_SHORT TASK_: Echo back every line from the one containing "Screen dimensions: 1172x595" down to the one containing "Action: click(x=700, y=919)", with both of those lines included. Leave the pictures out of your answer.

Dataset records:
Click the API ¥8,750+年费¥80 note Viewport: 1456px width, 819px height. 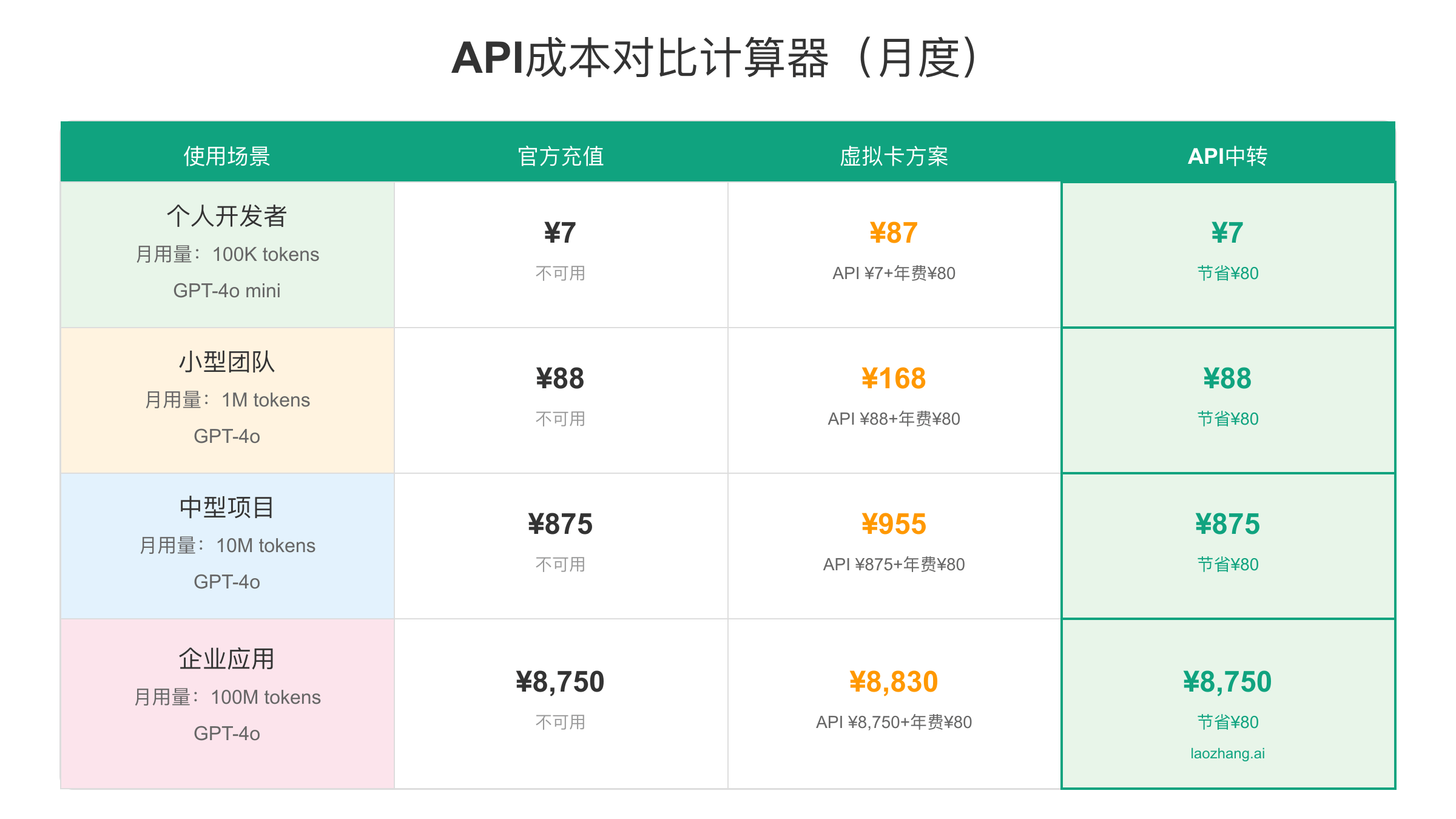point(894,723)
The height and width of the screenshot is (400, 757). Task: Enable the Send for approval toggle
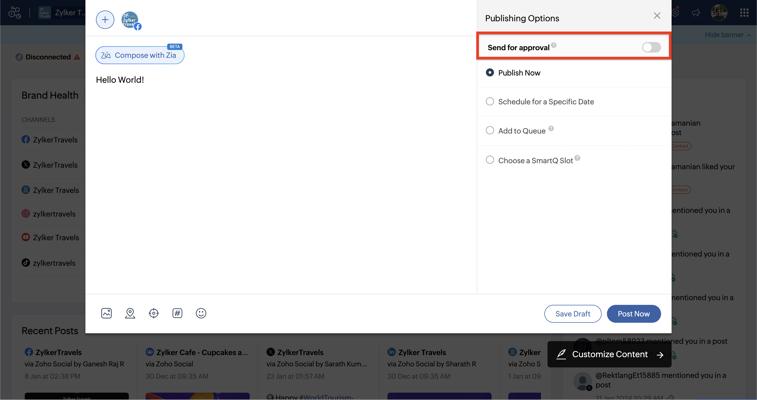point(651,47)
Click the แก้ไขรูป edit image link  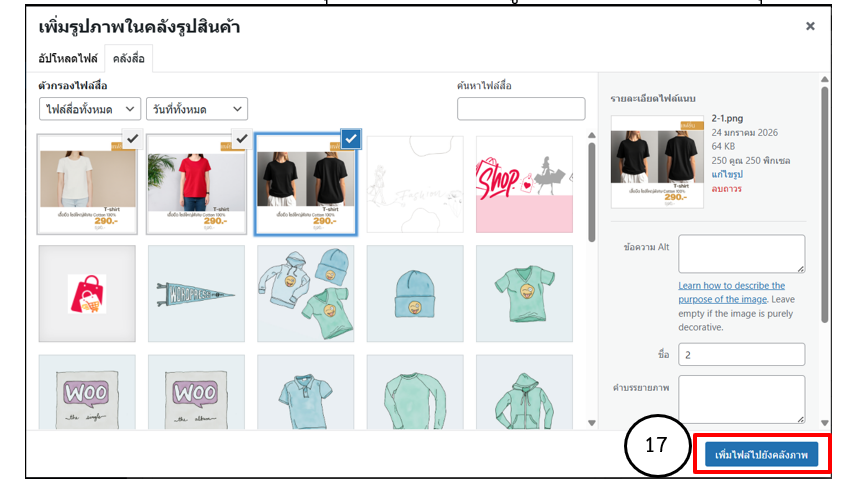[727, 175]
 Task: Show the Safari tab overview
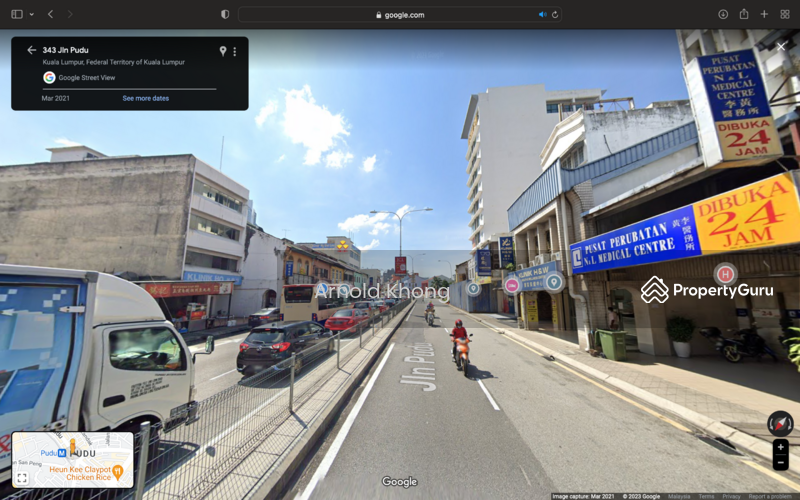784,14
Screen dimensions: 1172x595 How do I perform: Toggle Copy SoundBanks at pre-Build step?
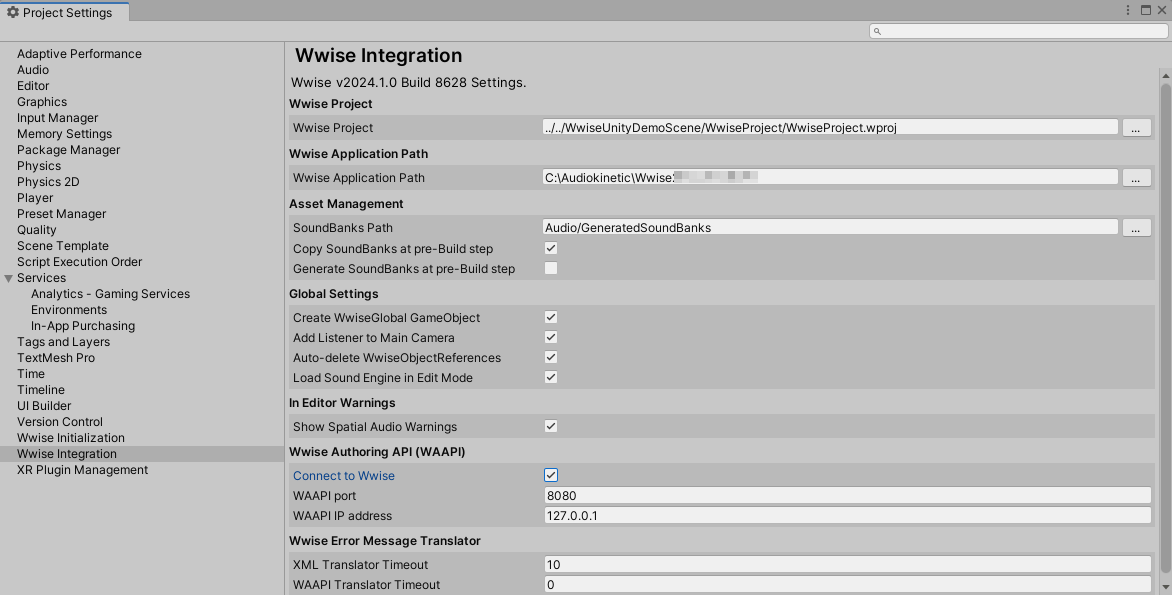pos(551,248)
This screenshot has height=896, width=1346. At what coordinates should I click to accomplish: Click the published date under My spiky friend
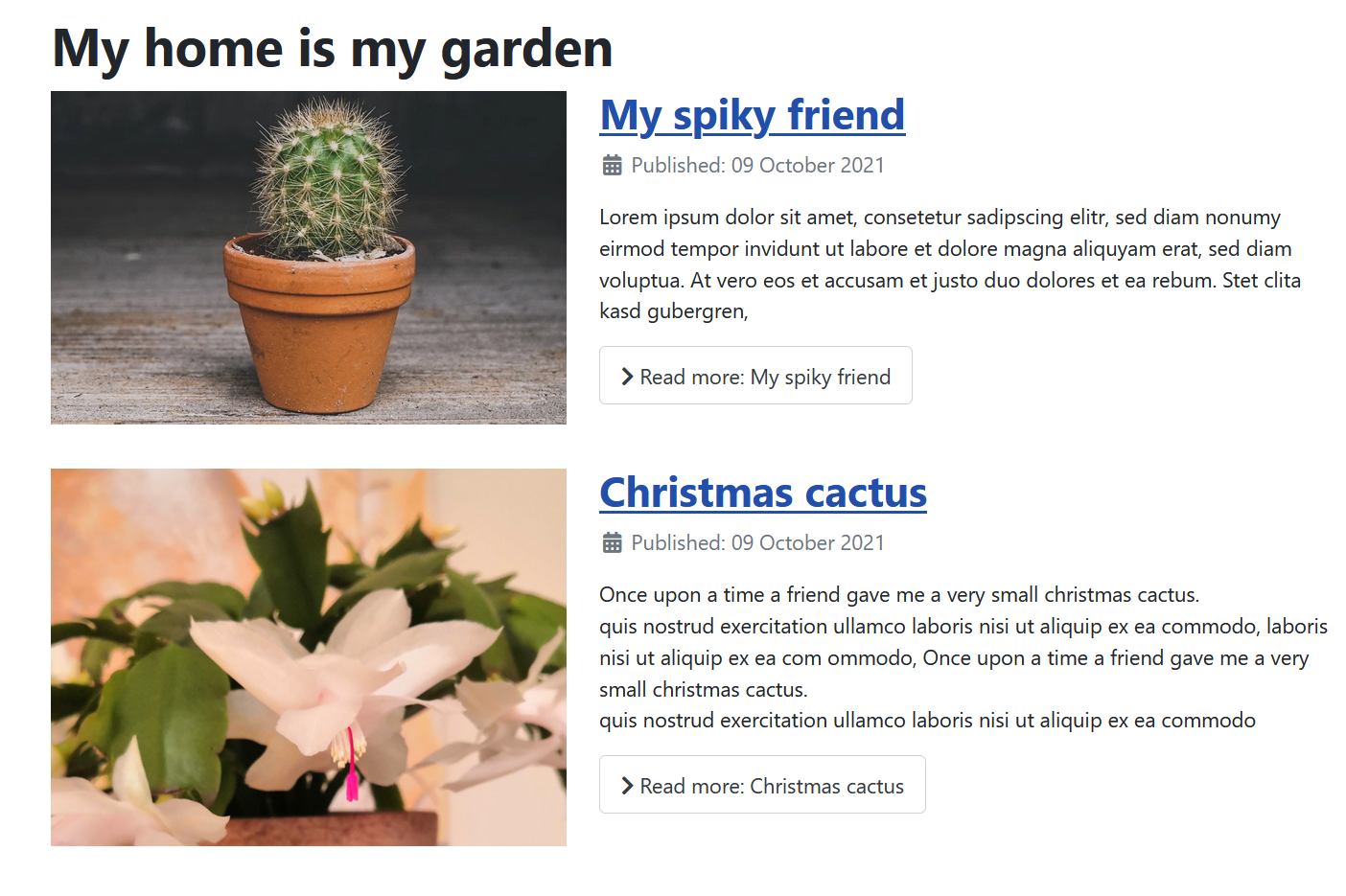(757, 166)
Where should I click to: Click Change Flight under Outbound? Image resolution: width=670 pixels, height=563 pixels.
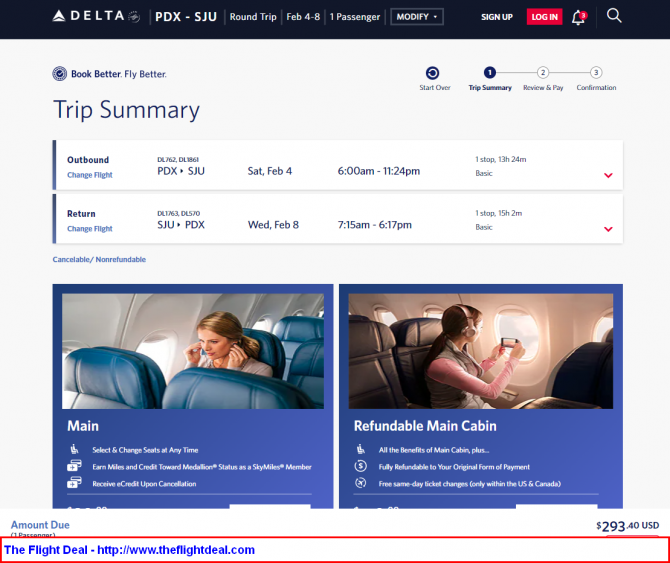90,175
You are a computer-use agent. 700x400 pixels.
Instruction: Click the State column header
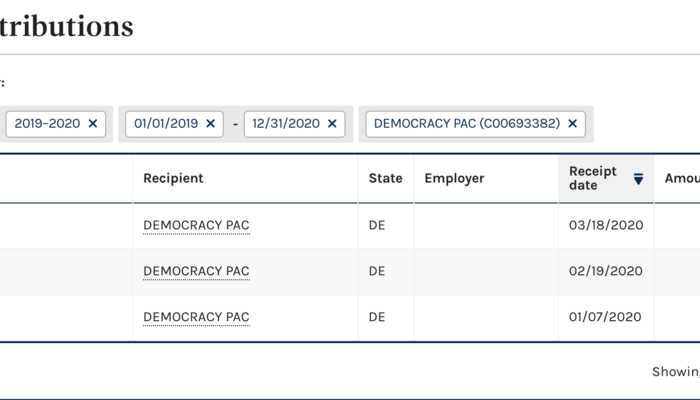tap(385, 178)
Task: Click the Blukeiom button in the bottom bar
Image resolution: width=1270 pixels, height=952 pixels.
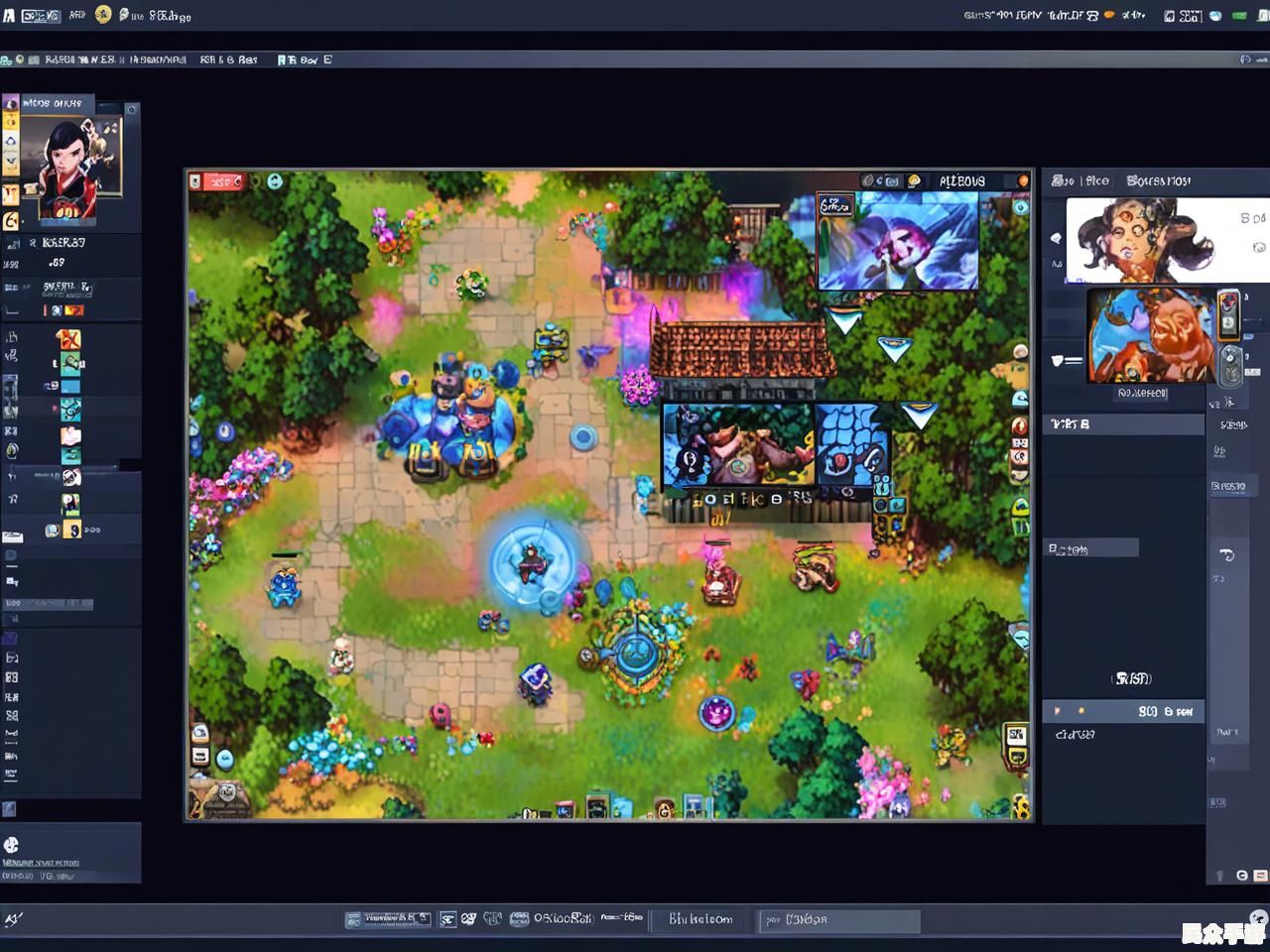Action: click(x=700, y=919)
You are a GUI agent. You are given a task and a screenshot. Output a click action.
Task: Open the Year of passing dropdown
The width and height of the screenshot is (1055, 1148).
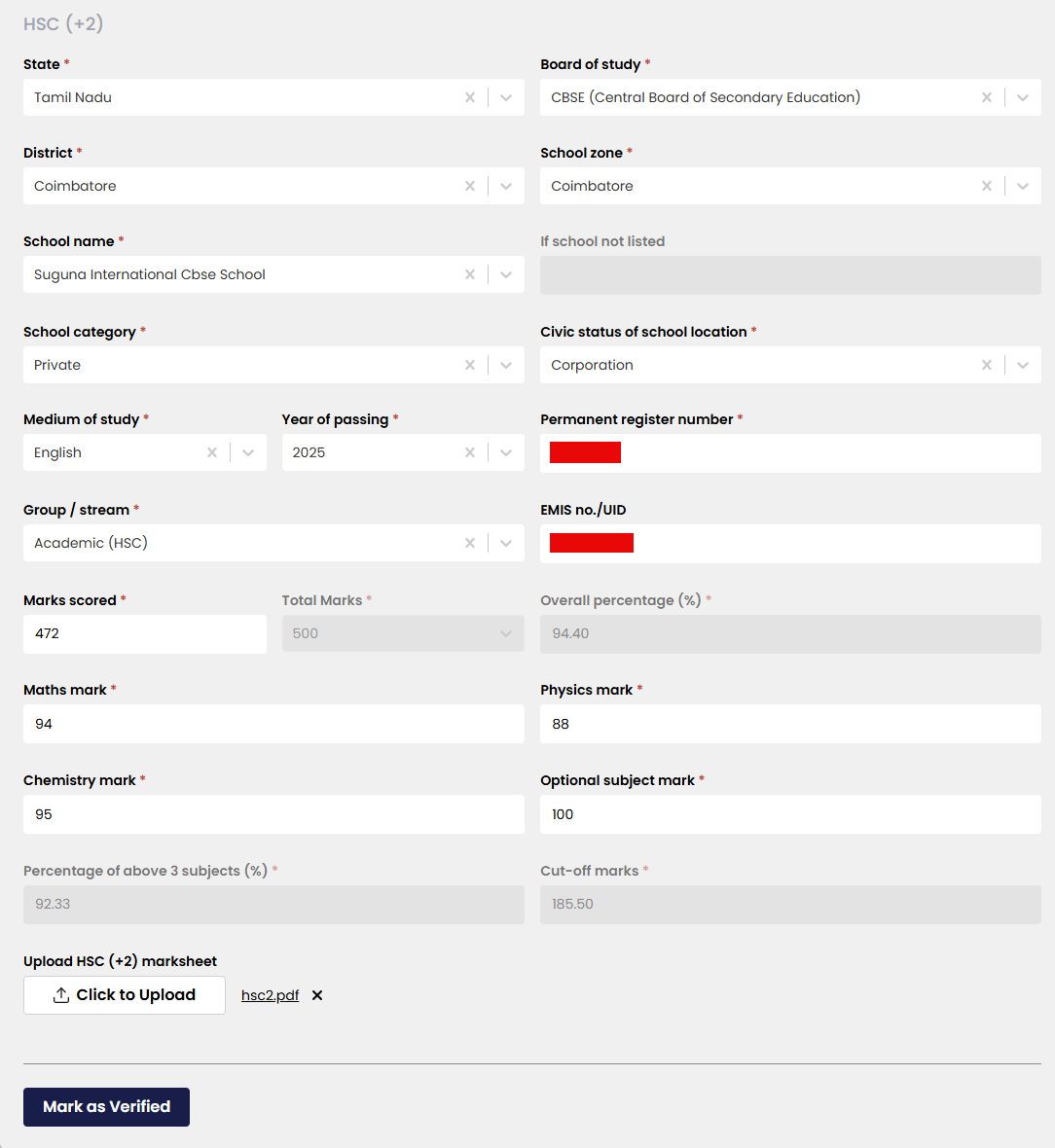(x=506, y=452)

_SOLUTION_:
Screen dimensions: 1172x595 How do I perform: Toggle Copy SoundBanks at pre-Build step?
pos(551,248)
This screenshot has height=896, width=1346. At what coordinates should I click to accomplish: Click the published date under My spiky friend
(757, 166)
Where should I click to: Click Change Flight under Outbound? Image resolution: width=670 pixels, height=563 pixels.
90,175
You are a computer-use agent. 700x400 pixels.
Instruction: Click the State column header
tap(385, 178)
Task: Click the Blukeiom button in the bottom bar
Image resolution: width=1270 pixels, height=952 pixels.
Action: click(x=700, y=919)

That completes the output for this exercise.